WHAT THE TASK ASKS:
Exclude images; transcribe the rest of the data exactly.

RECORDS SHOWN:
::::::::

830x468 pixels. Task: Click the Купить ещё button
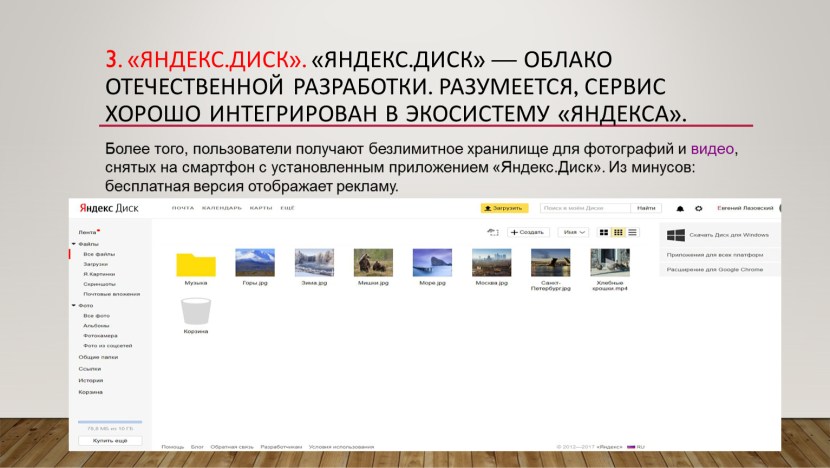tap(110, 440)
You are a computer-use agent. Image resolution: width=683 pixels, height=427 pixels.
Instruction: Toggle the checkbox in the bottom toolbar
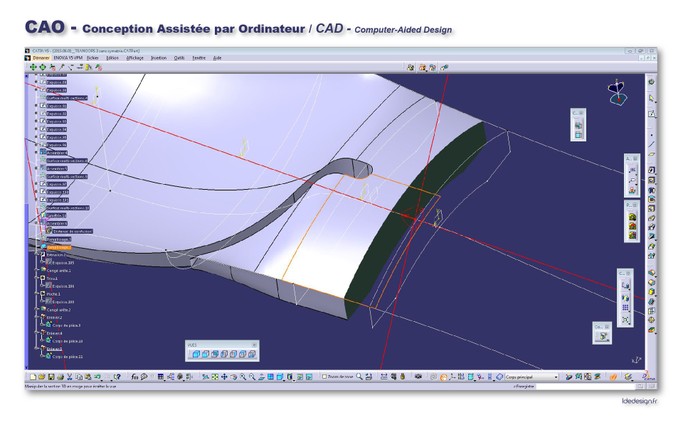click(324, 377)
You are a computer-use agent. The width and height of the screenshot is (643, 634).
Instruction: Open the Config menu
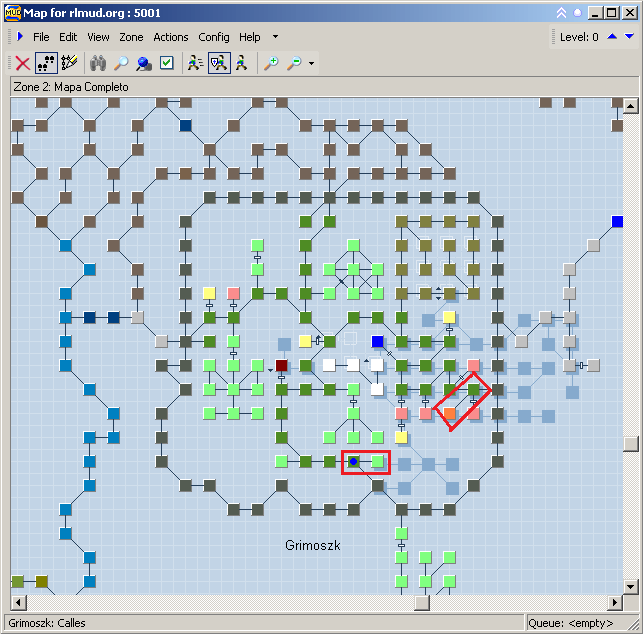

::::::::

REPLY:
830x468 pixels. Task: Click the Купить ещё button
tap(110, 440)
You are a computer-use agent. Image resolution: width=683 pixels, height=427 pixels.
Instruction: Toggle the checkbox in the bottom toolbar
click(324, 377)
You are a computer-use agent. The width and height of the screenshot is (643, 634).
Instruction: Open the Config menu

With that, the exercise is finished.